Ramsey boldly proclaims on DaveRamsey.com that he’s going to deliver “The Truth About Debt Consolidation,” and instead, serves up a one-sided batch of glittering generalities, half-truths and flat-out untruths that have zero foundation to support them.
Let’s review Dave Ramsey’s bad math claims: “You end up paying more and staying in debt longer because of so-called consolidation. Get the facts before you consolidate.”
Just don’t get them from Dave. He doesn’t have any. He offers nothing to substantiate that premise.
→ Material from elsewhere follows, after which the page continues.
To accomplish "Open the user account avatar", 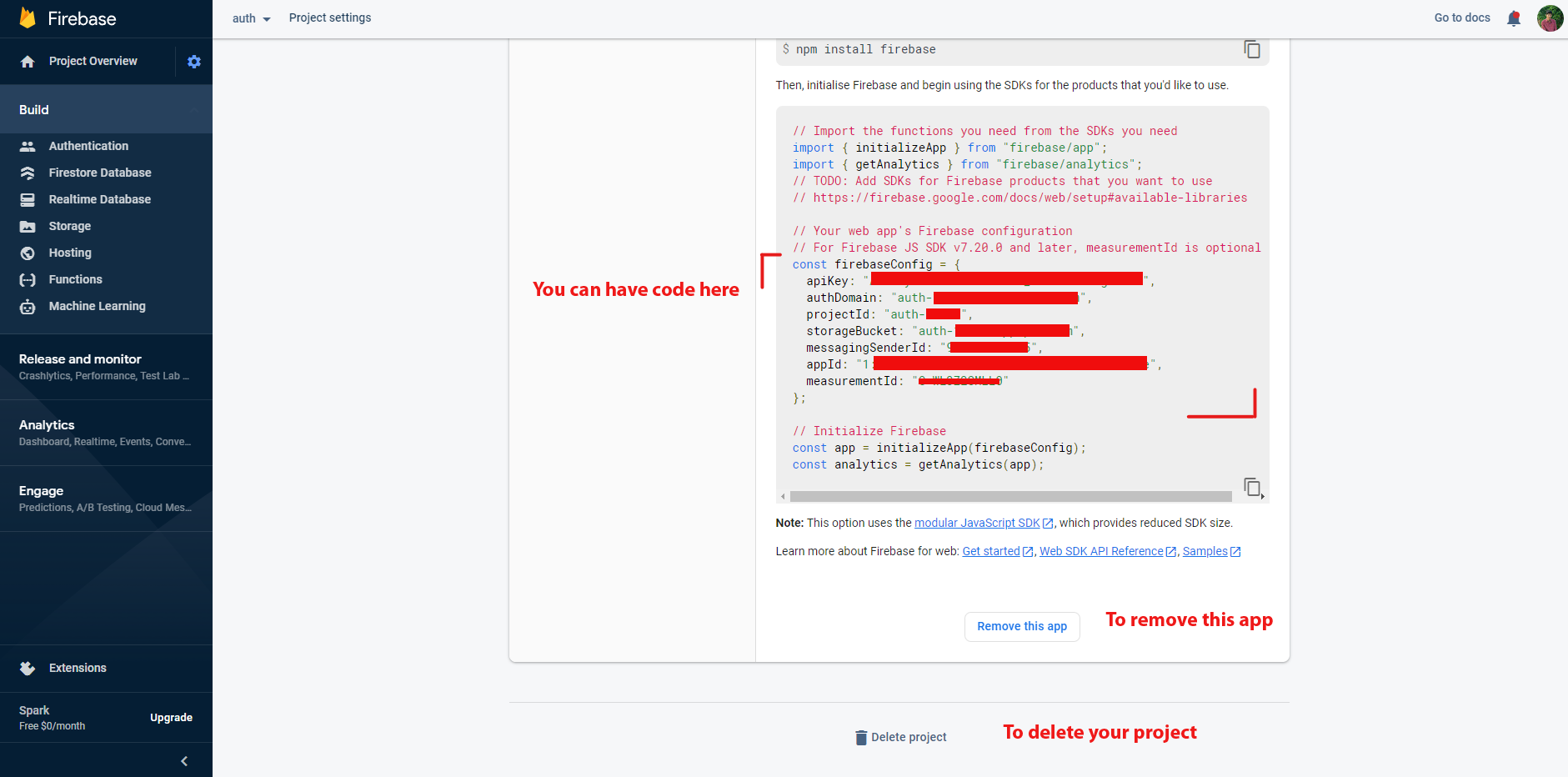I will coord(1550,18).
No data, no stats, no surveys, no government, college or industry research to prove his claim that you pay more and stay in debt longer by consolidating.
What he does offer is chance to buy an online version of “The Truth” for $119.
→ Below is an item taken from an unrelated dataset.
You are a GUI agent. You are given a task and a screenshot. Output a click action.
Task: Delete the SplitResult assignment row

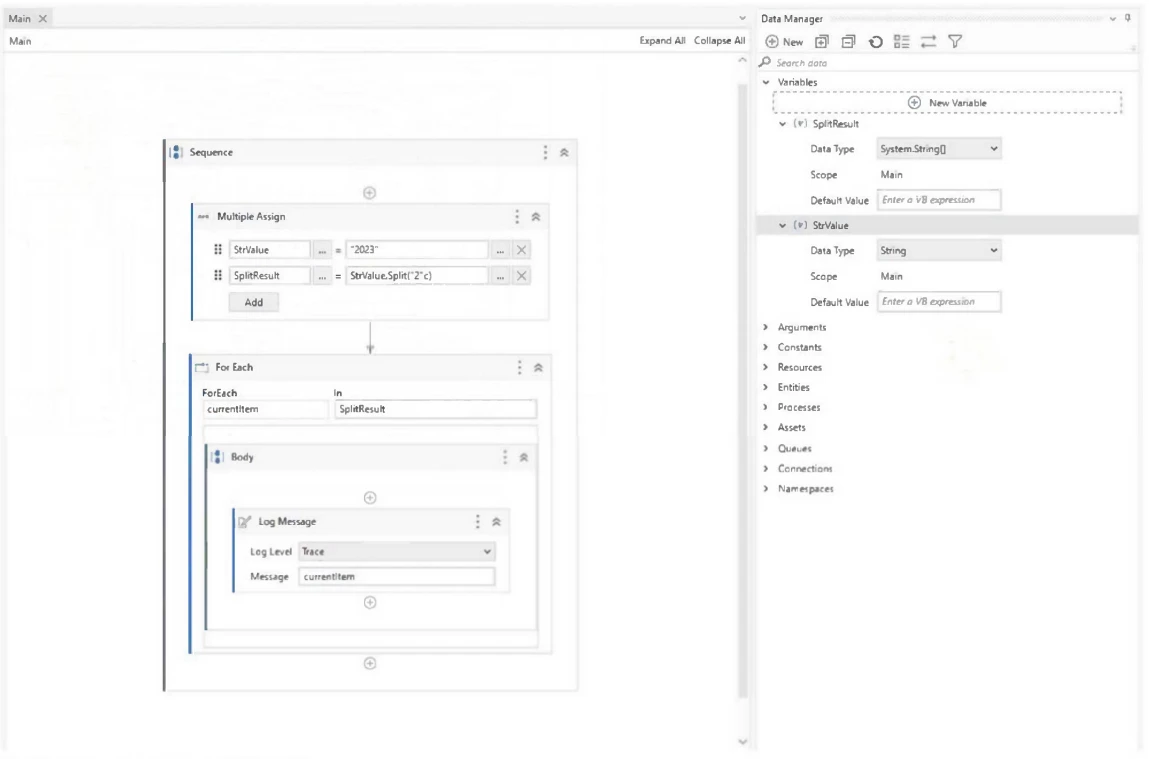pyautogui.click(x=522, y=276)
We don’t fault him for trying to make a buck, but if you’re peddling “The Truth” most people want the whole truth.
Not half … at least not for $119.
The Truth About Debt Consolidation
The truth about Dave Ramsey’s “The Truth About Debt Consolidation” is that there is so little truth in it, you wonder how his conscience doesn’t bother him.
The guy is supposed to be a financial guru and he can’t even do the simple math on what it would cost to get a debt consolidation loan.
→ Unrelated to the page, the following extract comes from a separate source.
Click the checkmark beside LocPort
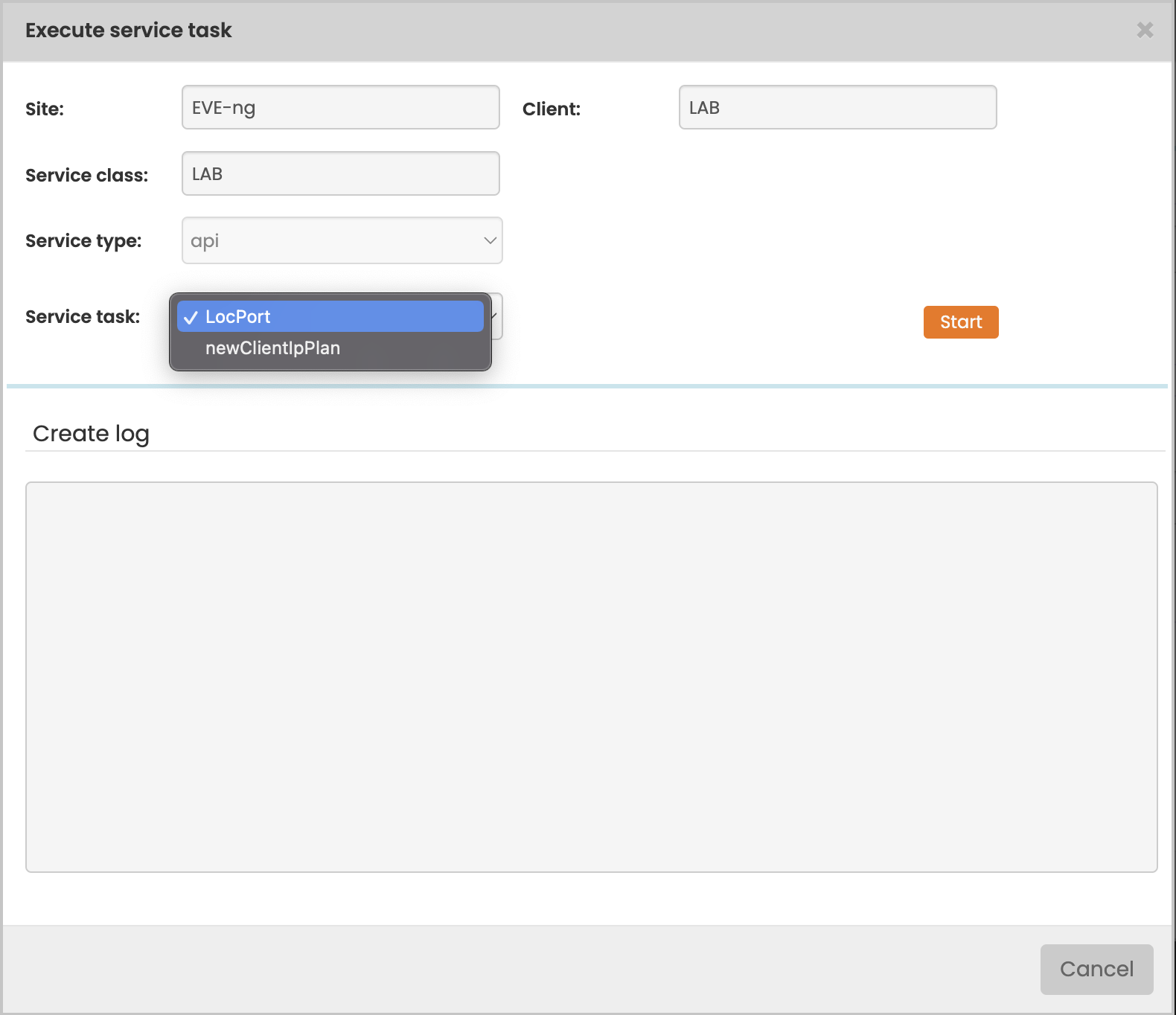Screen dimensions: 1176x1015 click(x=191, y=317)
Dave devotes an entire section of his truth about debt consolidation page to “How Does Debt Consolidation Really Work?” and botches the math so badly you wonder if his calculator needs batteries.
Dave starts with an example of someone with $30,000 in unsecured debt and then does the math to try and prove his point that consolidation doesn’t work.
Only his calculator misfires on him. Completely misfires. Misses by thousands of dollars and his “truth” turns out to be a numeric lie.
According to Dave, if you have a two-year loan at 12% on $10,000 of the debt, you pay $517 a month. You really pay $471. He’s off by $46 a month.
According to Dave, if you have a four-year loan at 10% on the other $20,000 of debt, you pay $583 a month. You really pay $507. He’s off by $76 a month.
And according to Dave, if you got a $30,000 debt consolidation loan at 9% for 72 months, you’d be paying $640 a month. You really pay $540. He’s off by $100 a month.
Dave concludes that the total cost for the original loan would have been $40,392 and the consolidated loan would have cost $46,080, a difference of $5,688, which is substantial.
But is also, not true.
The real truth is that the original loan would have cost $35,646 and the consolidated loan would have cost $38,935, a difference of $3,289.
However, if you consolidated your $30,000 debt at 9% on a four-year loan, your total payments would be $35,786, or about $140 difference from what you would have paid on the original loan. That is not substantial.
But it is true.
Do you really want financial advice from a guy who can’t do simple math?
Two words for you Dave: New. Calculator.
The Real Truth About Debt Consolidation
To be fair, Dave is right on one point: No matter how you do the math, paying off a loan in six years, costs more than paying one off in two years. That is one of the few true truths he espouses on debt consolidation.
Most of his assertions on “The Truth About Debt Consolidation” are casual observations not data-driven conclusions.
There is a page full of misconceptions, but rather than go into detail, let’s highlight the biggest blunders.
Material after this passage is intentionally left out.